• Short exercise:
Write out the following lines verbatim, from the line with "Open the No-Bandicoot1250 user profile" to the line with "The image size is (608, 559).", both included.
::: Materials provided :::
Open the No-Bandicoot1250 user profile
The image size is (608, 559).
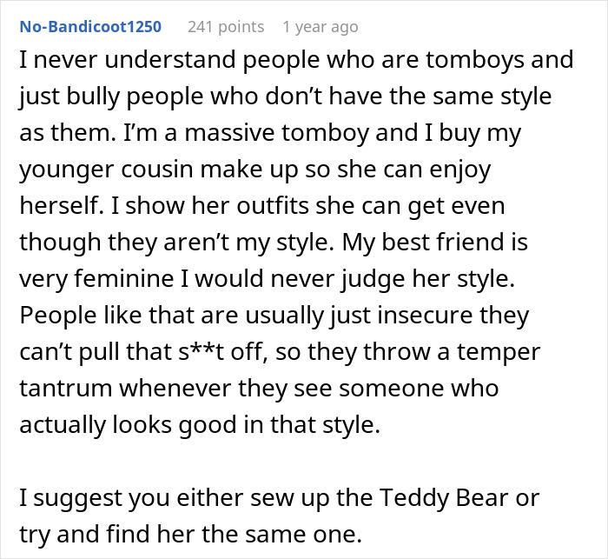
:::
::: Materials provided :::
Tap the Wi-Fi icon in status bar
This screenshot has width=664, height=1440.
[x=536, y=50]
:::
• Result of this exercise:
Open the No-Bandicoot1250 user profile
The image size is (608, 559).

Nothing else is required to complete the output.